Keywords: spelt miso butter roasted carrot tart, spelt pastry tart, miso roasted carrots, savoury spelt tart, vegetarian tart recipe

Equipment

  • 23 cm / 9-inch loose-bottomed tart tin
  • large rimmed baking sheet
  • food processor or large mixing bowl
  • fine-mesh sieve
  • rolling pin
  • pastry brush

Tips

  • Chill the spelt pastry dough for at least 30 minutes before rolling to prevent cracking.
  • Pat ricotta dry before spreading to stop the pastry base turning soggy.
  • Arrange carrots cut-side down on the baking sheet so the flat face caramelises evenly.
  • Brush the pastry edge with egg wash in the last 10 minutes for an even golden colour.
  • Rest the finished tart for 10 minutes before slicing so the ricotta layer sets slightly.

Variations

  • Swap ricotta for a smooth lentil hummus base to make the tart fully vegan.
  • Add crumbled feta and a handful of toasted pumpkin seeds over the carrots before baking.
  • Use parsnips or beetroot alongside the carrots for a mixed root vegetable version.

Storage and Reheating

Store leftover tart covered in the fridge for up to 3 days. The pastry softens slightly but the flavour stays clean.

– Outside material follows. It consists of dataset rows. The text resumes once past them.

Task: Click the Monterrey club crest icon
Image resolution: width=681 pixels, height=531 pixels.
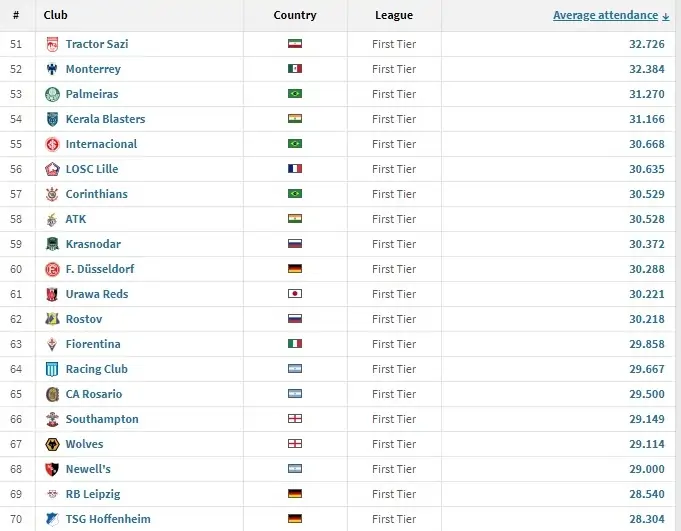Action: click(52, 69)
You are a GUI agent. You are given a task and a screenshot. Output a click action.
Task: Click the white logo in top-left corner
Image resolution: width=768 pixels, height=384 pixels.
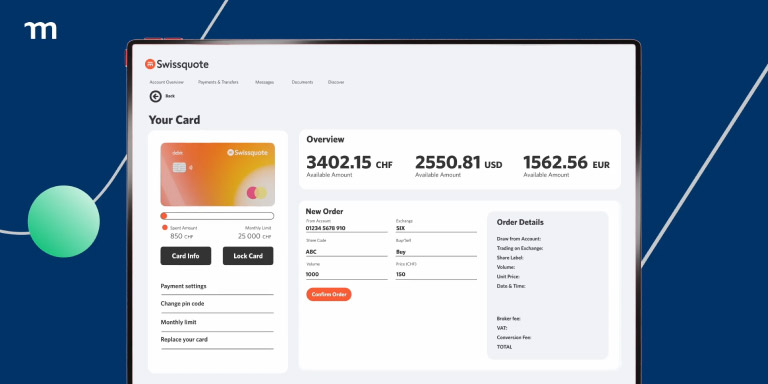[x=41, y=30]
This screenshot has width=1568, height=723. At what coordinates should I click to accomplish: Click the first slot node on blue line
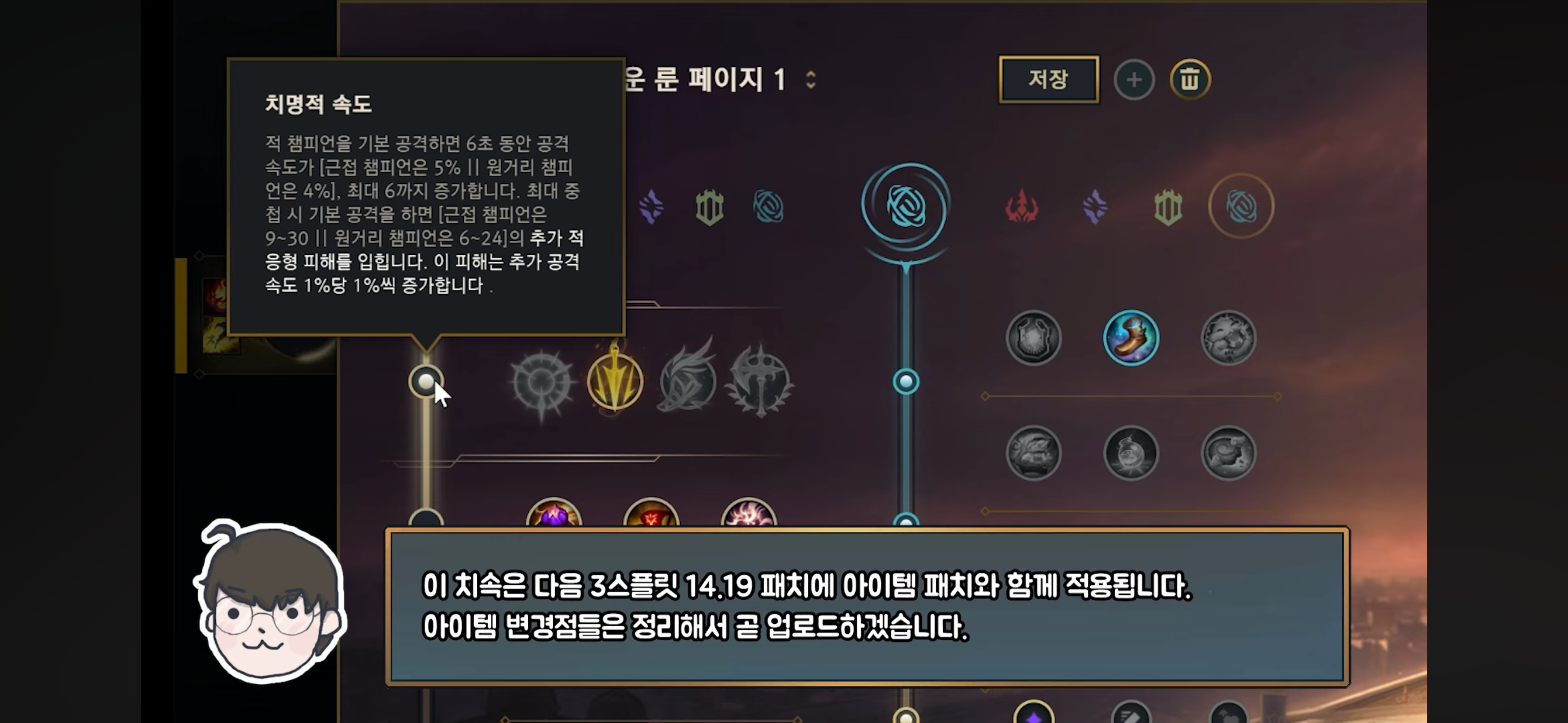coord(906,382)
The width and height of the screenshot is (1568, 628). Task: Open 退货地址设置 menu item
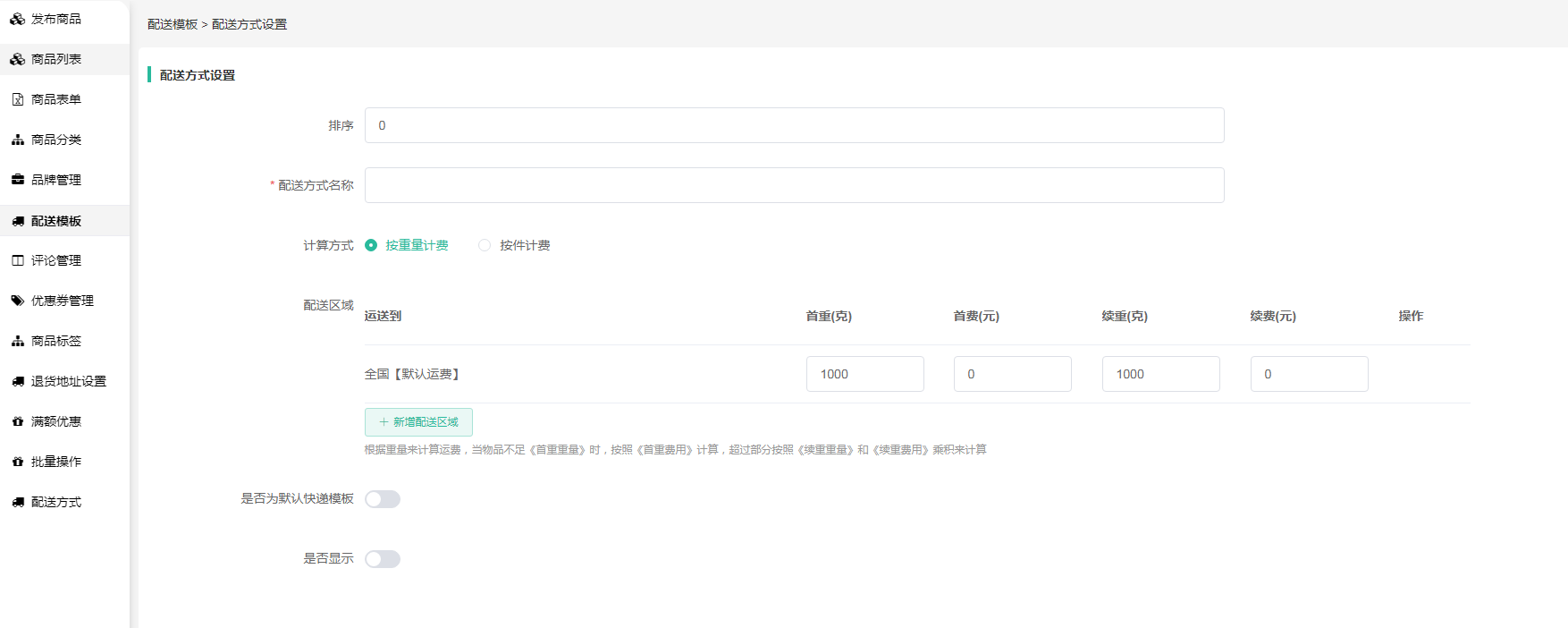click(x=68, y=381)
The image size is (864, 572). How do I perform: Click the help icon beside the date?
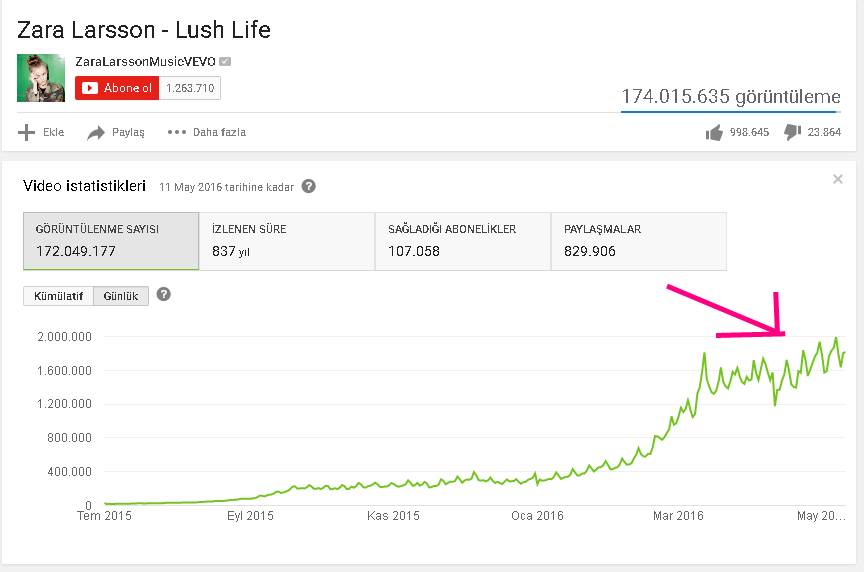point(309,186)
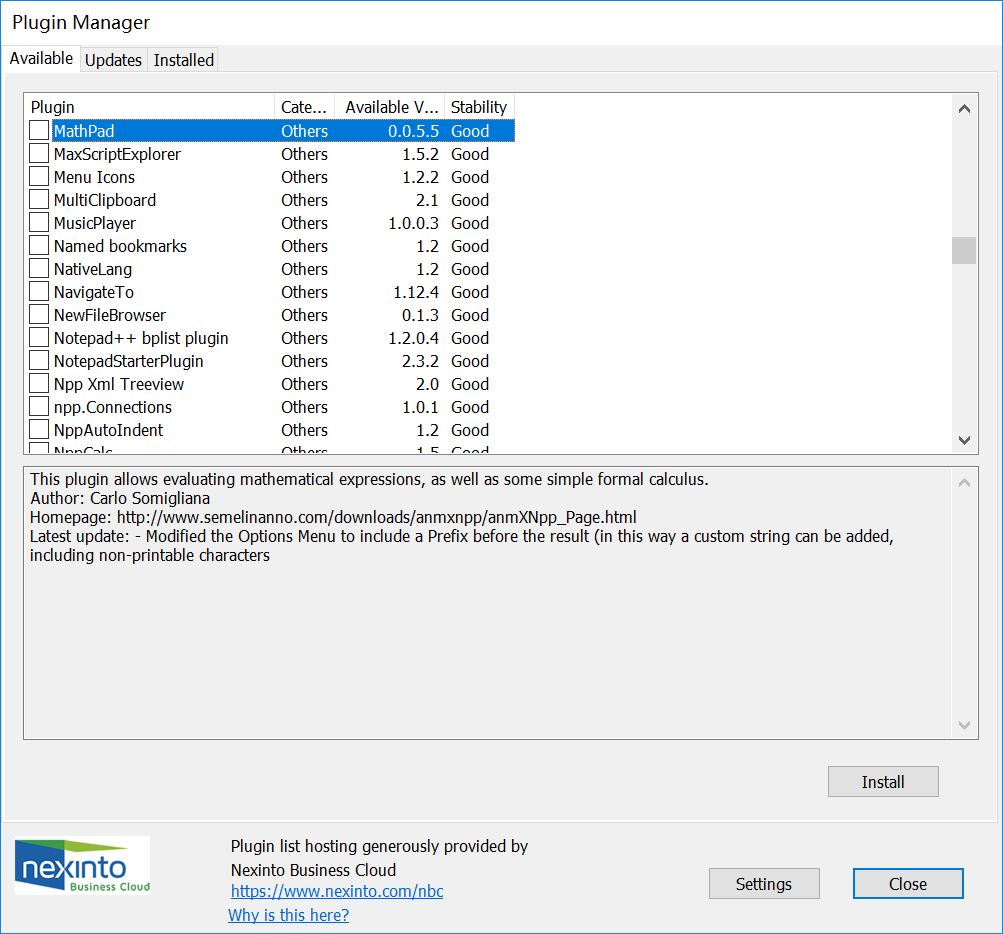The width and height of the screenshot is (1003, 934).
Task: Check the MultiClipboard checkbox
Action: [38, 200]
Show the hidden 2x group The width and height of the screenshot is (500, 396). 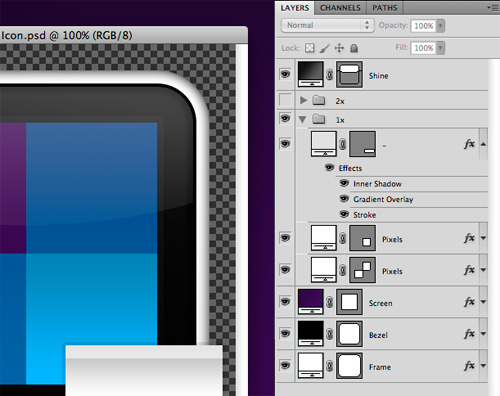285,100
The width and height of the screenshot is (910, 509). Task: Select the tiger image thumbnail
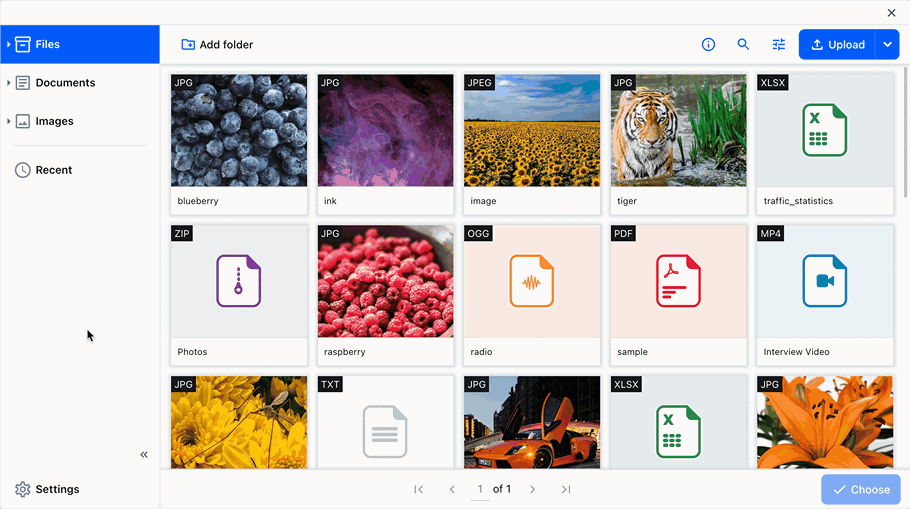[x=678, y=131]
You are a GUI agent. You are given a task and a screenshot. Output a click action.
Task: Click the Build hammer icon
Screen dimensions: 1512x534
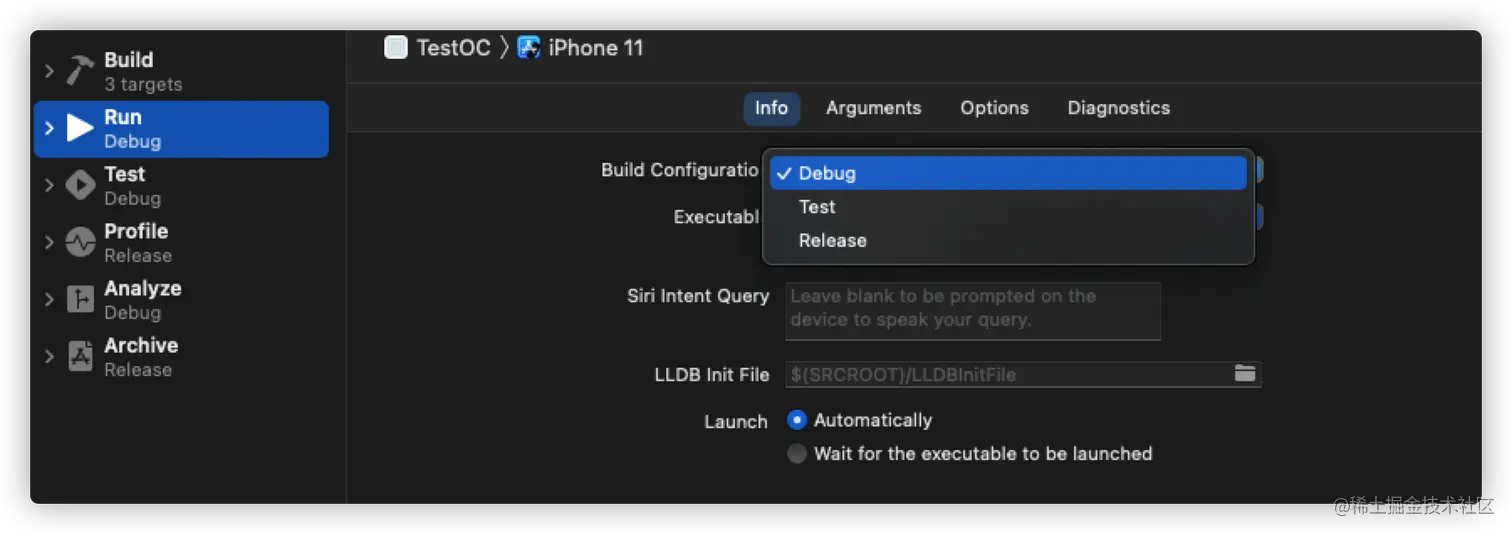[x=81, y=71]
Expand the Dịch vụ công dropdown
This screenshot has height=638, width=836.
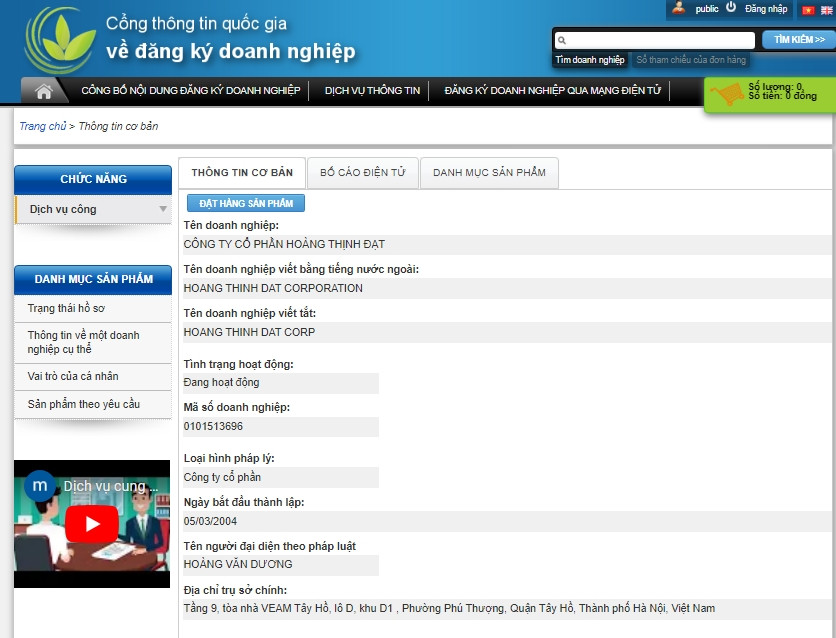tap(163, 209)

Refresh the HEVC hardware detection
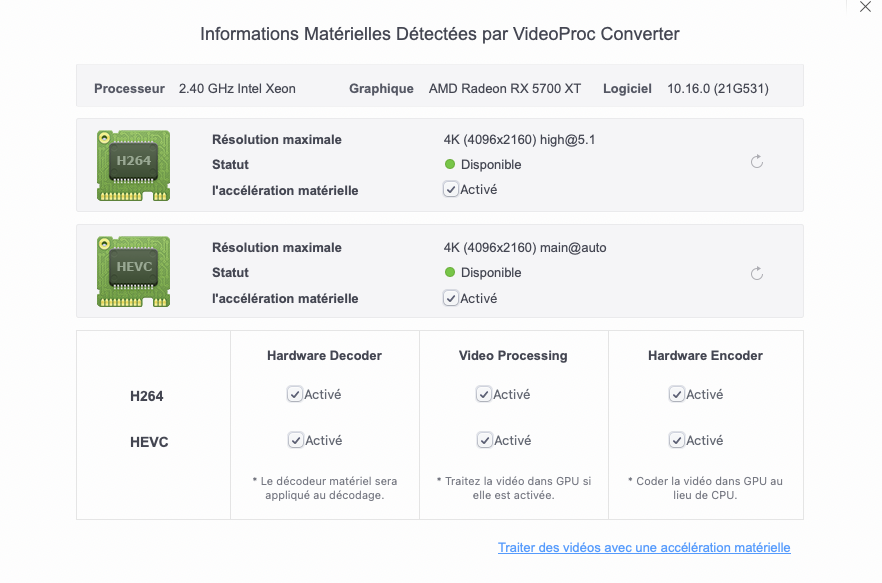(757, 274)
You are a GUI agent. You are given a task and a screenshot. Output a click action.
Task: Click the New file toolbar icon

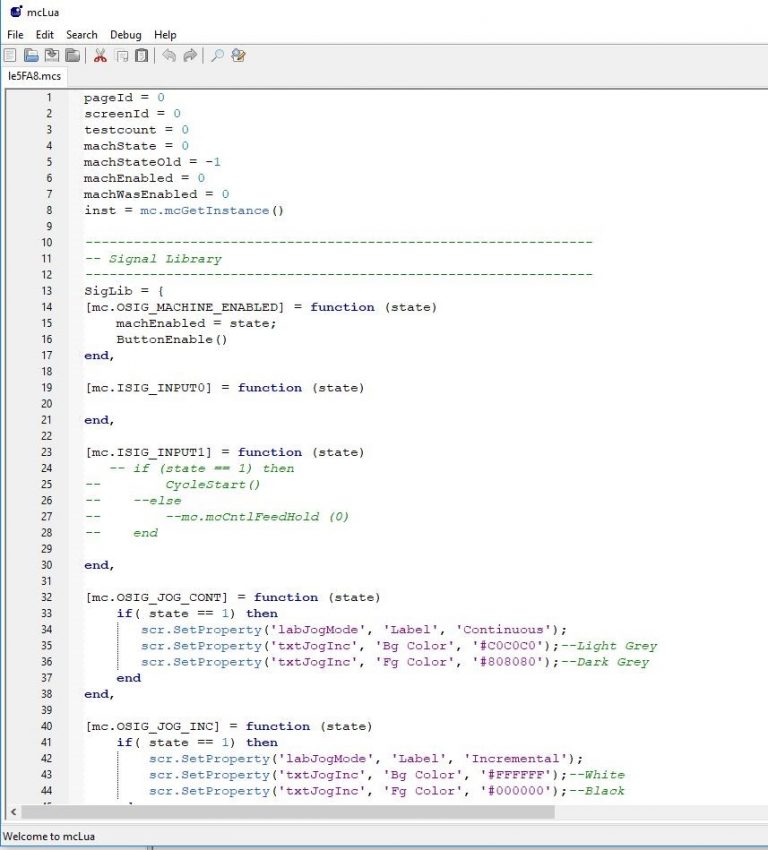(x=10, y=56)
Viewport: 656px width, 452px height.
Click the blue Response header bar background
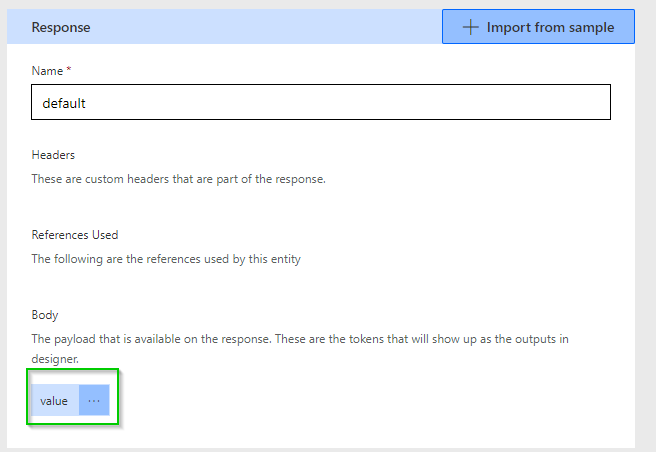coord(250,27)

To reheat, place slices on a baking sheet in a 170 C / 340 F oven for 12-15 minutes. Avoid the microwave - it makes the pastry chewy and the ricotta watery.

The unbaked pastry shell can be frozen for up to 1 month. Blind-bake from frozen, adding 5 extra minutes. The roasted carrots freeze poorly, so make those fresh.

Serving Suggestions

Serve the tart warm with a simple rocket and lemon dressing alongside. The peppery leaves cut through the richness of the miso butter.

For a more complete meal, add a bowl of spelt and herb soup or a grain salad with toasted walnuts. The nutty flavours stay consistent across the plate.

At room temperature, this tart holds up well on a sharing board with pickled onions and soft bread. It's a practical choice when feeding guests at different times.

Frequently Asked Questions

Expand All:

Why is my spelt pastry cracking when I roll it out?

Spelt has less gluten than wheat, so the dough is less pliable. Make sure it rests in the fridge for at least 30 minutes before rolling, and work on a lightly floured surface. If it cracks, press the edges together gently - spelt pastry patches well.

Can I use dark miso instead of white miso for the carrot glaze?

You can, but dark miso is significantly saltier and more intense. Use half the amount and taste before adding more. The glaze will also colour faster in the oven, so check the carrots 5 minutes earlier.

How do I know when the miso butter carrots are properly roasted?

The cut edges should be deeply golden and slightly sticky, not pale or wet-looking. The tip of a sharp knife should slide through without resistance. If they're golden but still firm in the centre, give them 5 more minutes.

Can I make the spelt tart shell a day ahead?

Yes. Blind-bake the shell, cool it completely, and store it uncovered at room temperature overnight. Covering it traps steam and softens the base. Assemble and finish baking the next day.

Is this spelt miso carrot tart suitable for a gluten-free diet?

No. Spelt is a form of wheat and contains gluten, so this tart is not safe for coeliacs or those with wheat intolerance. A certified gluten-free oat or rice flour pastry can be substituted, though the texture will differ.

What goes well with this tart besides salad?

A spoonful of tahini drizzled over each slice works well, adding creaminess without overpowering the miso. Lightly dressed watercress or a cold herb yogurt sauce on the side also balance the sweetness of the roasted carrots.